▶ WORK TO COMPLETE
Copy out each of the following rows word for word, with no changes.
****************
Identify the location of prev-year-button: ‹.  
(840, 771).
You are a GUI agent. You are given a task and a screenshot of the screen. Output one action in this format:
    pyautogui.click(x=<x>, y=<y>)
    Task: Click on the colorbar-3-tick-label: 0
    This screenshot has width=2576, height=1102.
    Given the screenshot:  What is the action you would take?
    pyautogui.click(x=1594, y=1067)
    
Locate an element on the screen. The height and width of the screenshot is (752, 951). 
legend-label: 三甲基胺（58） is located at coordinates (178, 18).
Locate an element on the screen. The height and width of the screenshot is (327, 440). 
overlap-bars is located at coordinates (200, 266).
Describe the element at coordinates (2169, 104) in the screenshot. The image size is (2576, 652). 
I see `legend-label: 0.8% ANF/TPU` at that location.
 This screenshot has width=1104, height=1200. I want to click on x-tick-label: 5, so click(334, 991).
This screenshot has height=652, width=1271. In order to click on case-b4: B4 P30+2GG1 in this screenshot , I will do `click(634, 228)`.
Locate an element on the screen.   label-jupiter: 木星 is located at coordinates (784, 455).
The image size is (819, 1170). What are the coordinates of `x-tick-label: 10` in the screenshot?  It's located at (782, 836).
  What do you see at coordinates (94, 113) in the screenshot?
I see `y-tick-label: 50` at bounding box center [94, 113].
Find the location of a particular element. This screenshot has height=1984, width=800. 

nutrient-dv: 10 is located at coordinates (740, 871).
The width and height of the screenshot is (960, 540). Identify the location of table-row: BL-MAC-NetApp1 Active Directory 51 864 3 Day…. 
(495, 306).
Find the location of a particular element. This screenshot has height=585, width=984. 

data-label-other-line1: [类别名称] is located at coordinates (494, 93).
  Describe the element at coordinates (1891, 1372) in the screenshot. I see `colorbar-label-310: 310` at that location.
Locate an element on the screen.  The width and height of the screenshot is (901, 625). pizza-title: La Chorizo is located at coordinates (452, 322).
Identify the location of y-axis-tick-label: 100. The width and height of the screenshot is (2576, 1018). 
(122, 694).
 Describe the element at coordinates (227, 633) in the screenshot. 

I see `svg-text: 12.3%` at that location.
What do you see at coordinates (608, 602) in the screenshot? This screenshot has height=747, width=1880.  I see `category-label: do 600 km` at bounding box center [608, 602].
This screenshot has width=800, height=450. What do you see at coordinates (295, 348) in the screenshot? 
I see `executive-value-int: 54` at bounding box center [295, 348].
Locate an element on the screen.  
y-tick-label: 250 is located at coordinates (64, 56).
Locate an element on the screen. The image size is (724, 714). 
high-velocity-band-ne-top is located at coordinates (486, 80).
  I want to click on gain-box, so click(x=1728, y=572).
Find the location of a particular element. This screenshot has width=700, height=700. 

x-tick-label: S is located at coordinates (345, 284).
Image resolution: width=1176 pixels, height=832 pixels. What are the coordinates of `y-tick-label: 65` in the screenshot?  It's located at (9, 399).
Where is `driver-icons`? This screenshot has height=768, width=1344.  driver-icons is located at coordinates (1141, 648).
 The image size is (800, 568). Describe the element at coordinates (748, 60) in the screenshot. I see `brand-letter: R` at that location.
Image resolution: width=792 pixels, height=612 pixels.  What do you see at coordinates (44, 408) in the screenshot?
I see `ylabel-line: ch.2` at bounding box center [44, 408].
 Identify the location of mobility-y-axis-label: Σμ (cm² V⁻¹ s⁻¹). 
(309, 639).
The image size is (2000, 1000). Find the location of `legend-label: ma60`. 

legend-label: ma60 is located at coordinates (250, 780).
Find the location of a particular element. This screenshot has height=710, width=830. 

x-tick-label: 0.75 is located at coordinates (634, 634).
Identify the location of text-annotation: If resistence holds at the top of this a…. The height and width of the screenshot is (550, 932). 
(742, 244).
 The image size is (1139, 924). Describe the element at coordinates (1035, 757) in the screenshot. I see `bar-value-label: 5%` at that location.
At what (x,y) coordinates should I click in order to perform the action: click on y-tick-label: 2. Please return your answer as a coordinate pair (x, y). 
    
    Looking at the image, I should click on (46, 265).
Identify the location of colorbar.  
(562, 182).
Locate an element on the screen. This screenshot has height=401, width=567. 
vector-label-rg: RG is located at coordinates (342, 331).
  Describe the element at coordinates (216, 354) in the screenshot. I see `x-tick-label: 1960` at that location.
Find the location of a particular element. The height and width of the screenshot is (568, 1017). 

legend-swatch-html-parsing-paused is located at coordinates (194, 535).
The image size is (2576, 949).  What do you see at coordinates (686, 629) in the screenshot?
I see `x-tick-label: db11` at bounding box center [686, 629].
****************
▶ SOLVED PROBLEM
Identify the location of prev-year-button: ‹.  
(840, 771).
You are a GUI agent. You are given a task and a screenshot of the screen. Output one action in this format:
    pyautogui.click(x=<x>, y=<y>)
    Task: Click on the colorbar-3-tick-label: 0
    This screenshot has width=2576, height=1102.
    Given the screenshot:  What is the action you would take?
    pyautogui.click(x=1594, y=1067)
    
Locate an element on the screen. The height and width of the screenshot is (752, 951). 
legend-label: 三甲基胺（58） is located at coordinates (178, 18).
Locate an element on the screen. The height and width of the screenshot is (327, 440). 
overlap-bars is located at coordinates (200, 266).
Describe the element at coordinates (2169, 104) in the screenshot. The image size is (2576, 652). 
I see `legend-label: 0.8% ANF/TPU` at that location.
 This screenshot has width=1104, height=1200. I want to click on x-tick-label: 5, so click(334, 991).
This screenshot has height=652, width=1271. In order to click on case-b4: B4 P30+2GG1 in this screenshot , I will do `click(634, 228)`.
Locate an element on the screen.   label-jupiter: 木星 is located at coordinates (784, 455).
The image size is (819, 1170). What are the coordinates of `x-tick-label: 10` in the screenshot?  It's located at (782, 836).
  What do you see at coordinates (94, 113) in the screenshot?
I see `y-tick-label: 50` at bounding box center [94, 113].
Find the location of a particular element. This screenshot has height=1984, width=800. 

nutrient-dv: 10 is located at coordinates (740, 871).
The width and height of the screenshot is (960, 540). Identify the location of table-row: BL-MAC-NetApp1 Active Directory 51 864 3 Day…. 
(495, 306).
Find the location of a particular element. This screenshot has height=585, width=984. 

data-label-other-line1: [类别名称] is located at coordinates (494, 93).
  Describe the element at coordinates (1891, 1372) in the screenshot. I see `colorbar-label-310: 310` at that location.
Locate an element on the screen.  The width and height of the screenshot is (901, 625). pizza-title: La Chorizo is located at coordinates (452, 322).
Identify the location of y-axis-tick-label: 100. The width and height of the screenshot is (2576, 1018). 
(122, 694).
 Describe the element at coordinates (227, 633) in the screenshot. 

I see `svg-text: 12.3%` at that location.
What do you see at coordinates (608, 602) in the screenshot? This screenshot has height=747, width=1880.  I see `category-label: do 600 km` at bounding box center [608, 602].
This screenshot has width=800, height=450. What do you see at coordinates (295, 348) in the screenshot? 
I see `executive-value-int: 54` at bounding box center [295, 348].
Locate an element on the screen.  
y-tick-label: 250 is located at coordinates (64, 56).
Locate an element on the screen. The image size is (724, 714). 
high-velocity-band-ne-top is located at coordinates (486, 80).
  I want to click on gain-box, so click(x=1728, y=572).
Find the location of a particular element. This screenshot has width=700, height=700. 

x-tick-label: S is located at coordinates (345, 284).
Image resolution: width=1176 pixels, height=832 pixels. What are the coordinates of `y-tick-label: 65` in the screenshot?  It's located at (9, 399).
Where is `driver-icons`? This screenshot has height=768, width=1344.  driver-icons is located at coordinates (1141, 648).
 The image size is (800, 568). Describe the element at coordinates (748, 60) in the screenshot. I see `brand-letter: R` at that location.
Image resolution: width=792 pixels, height=612 pixels.  What do you see at coordinates (44, 408) in the screenshot?
I see `ylabel-line: ch.2` at bounding box center [44, 408].
 Identify the location of mobility-y-axis-label: Σμ (cm² V⁻¹ s⁻¹). 
(309, 639).
The image size is (2000, 1000). Find the location of `legend-label: ma60`. 

legend-label: ma60 is located at coordinates (250, 780).
Find the location of a particular element. This screenshot has height=710, width=830. 

x-tick-label: 0.75 is located at coordinates (634, 634).
Identify the location of text-annotation: If resistence holds at the top of this a…. The height and width of the screenshot is (550, 932). 
(742, 244).
 The image size is (1139, 924). Describe the element at coordinates (1035, 757) in the screenshot. I see `bar-value-label: 5%` at that location.
At what (x,y) coordinates should I click in order to perform the action: click on y-tick-label: 2. Please return your answer as a coordinate pair (x, y). 
    
    Looking at the image, I should click on (46, 265).
Identify the location of colorbar.  
(562, 182).
Locate an element on the screen. This screenshot has height=401, width=567. 
vector-label-rg: RG is located at coordinates (342, 331).
  Describe the element at coordinates (216, 354) in the screenshot. I see `x-tick-label: 1960` at that location.
Find the location of a particular element. The height and width of the screenshot is (568, 1017). 

legend-swatch-html-parsing-paused is located at coordinates (194, 535).
The image size is (2576, 949).  What do you see at coordinates (686, 629) in the screenshot?
I see `x-tick-label: db11` at bounding box center [686, 629].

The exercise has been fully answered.